A novel non-viral gene vector against TNF-α
TNF-α blockade can be achieved by monoclonal antibodies (eg Infliximab) but this is associated with side effects. An alternative and safer approach is to use anti-sense oligonucleotide (ASO) which has smaller molecular size and less immunogenic effect. The main problem however is in devising a safe and effective delivery mechanism to the target cells (eg, the activated colonic macrophages that secrete TNF-α). Zuo et al used a novel nano-complex, based on galactosylated low molecular weight chitosan (gal-LMWC) and an ASO against TNF-α. A stable nano-complex (gal-LMWC/ASO) was injected into mice by intracolonic administration. The therapeutic effects of this complex were studied in two models of colitis: 2,4,6-trinitrobenzene sulfonic acid (TNBS)-induced colitis and CD4+CD45RBhi T cells transfer colitis. A single injection in TNBS colitis or repeated treatment in CD45RBhi transfer colitis both significantly ameliorated the clinical and histopathological severity of the wasting disease (see figure), reduced tissue levels of inflammatory cytokines, and abrogated body weight loss, diarrhoea and intestinal protein loss. The inhibition of TNF-α by this strategy represents a promising therapeutic approach for the treatment of CD. See page 470
gal-LMWC/ASO reduces histopathological scores in TNBS-colitis.

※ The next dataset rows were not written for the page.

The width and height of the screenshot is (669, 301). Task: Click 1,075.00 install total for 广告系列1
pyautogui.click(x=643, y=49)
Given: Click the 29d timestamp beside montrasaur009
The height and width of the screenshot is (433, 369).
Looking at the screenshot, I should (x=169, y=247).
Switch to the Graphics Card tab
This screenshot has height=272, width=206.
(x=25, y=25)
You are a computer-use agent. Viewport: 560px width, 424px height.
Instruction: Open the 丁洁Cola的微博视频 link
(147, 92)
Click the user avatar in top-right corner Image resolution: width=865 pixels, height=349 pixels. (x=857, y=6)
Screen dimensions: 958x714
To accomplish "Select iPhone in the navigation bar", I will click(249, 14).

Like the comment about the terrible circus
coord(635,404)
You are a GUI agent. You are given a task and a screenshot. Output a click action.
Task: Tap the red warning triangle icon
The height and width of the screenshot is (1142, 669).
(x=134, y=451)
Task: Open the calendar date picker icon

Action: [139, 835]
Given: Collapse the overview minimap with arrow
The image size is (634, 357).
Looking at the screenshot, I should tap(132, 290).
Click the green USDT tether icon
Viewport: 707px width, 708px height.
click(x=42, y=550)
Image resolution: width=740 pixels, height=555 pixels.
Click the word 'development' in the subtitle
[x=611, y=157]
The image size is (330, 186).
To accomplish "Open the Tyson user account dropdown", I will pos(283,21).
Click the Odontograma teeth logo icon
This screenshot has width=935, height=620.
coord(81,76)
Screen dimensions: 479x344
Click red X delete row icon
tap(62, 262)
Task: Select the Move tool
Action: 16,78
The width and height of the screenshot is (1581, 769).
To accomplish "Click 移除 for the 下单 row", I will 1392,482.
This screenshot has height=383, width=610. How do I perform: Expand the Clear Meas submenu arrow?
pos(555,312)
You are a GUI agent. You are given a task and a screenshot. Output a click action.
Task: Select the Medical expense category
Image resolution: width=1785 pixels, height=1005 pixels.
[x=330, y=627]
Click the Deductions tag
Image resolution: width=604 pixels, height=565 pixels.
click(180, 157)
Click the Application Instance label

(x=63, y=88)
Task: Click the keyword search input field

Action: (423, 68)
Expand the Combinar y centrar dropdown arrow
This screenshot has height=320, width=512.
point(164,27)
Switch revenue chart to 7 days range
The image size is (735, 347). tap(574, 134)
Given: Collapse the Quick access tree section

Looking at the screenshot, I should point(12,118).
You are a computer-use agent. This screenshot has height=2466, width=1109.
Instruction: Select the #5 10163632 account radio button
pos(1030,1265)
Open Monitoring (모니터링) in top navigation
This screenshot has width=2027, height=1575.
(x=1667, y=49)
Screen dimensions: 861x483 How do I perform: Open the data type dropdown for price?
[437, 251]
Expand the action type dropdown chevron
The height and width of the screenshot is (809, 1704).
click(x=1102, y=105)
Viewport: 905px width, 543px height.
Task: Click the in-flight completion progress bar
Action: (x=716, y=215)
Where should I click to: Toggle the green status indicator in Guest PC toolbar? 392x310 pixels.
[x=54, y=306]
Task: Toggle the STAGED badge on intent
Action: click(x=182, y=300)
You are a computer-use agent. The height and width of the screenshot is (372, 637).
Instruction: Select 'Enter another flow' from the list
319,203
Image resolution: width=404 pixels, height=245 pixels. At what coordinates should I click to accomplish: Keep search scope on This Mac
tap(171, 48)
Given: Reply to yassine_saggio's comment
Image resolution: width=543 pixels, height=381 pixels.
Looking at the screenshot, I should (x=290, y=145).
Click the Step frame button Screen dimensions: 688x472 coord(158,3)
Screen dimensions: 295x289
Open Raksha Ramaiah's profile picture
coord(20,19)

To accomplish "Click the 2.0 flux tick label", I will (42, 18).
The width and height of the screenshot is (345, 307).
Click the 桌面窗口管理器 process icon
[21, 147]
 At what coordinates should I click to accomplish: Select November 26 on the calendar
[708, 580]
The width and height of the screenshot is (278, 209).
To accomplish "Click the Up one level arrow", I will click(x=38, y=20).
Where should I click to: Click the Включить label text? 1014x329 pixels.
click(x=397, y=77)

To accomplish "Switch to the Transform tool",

Restoration of APC gene function in colorectal cancer cells with antibiotics
The majority of patients with sporadic and hereditary colorectal cancer have mutations in the gene encoding APC. Approximately 30% of these mutations are single nucleotide changes that result in premature stop codons (nonsense mutations). A potential therapeutic approach for treatment of this subset of patients is the use of aminoglycosides and macrolides that induce nonsense mutation read-through and restore levels of full-length protein. Zilberberg et al used precisely this approach and report some potentially exciting results. They first used reporter plasmids and colorectal cancer cell lines to demonstrate that several aminoglycosides and tylosin, a member of the macrolide family, induced read-through of nonsense mutations in the APC gene. Later, in xenograft experiments and in the ApcMin/+ mouse model, they show that these compounds ameliorated the tumorigenic clinical symptoms caused by nonsense mutations in the APC gene. See page 496
Tylosin treatment increases the survival of ApcMin/+.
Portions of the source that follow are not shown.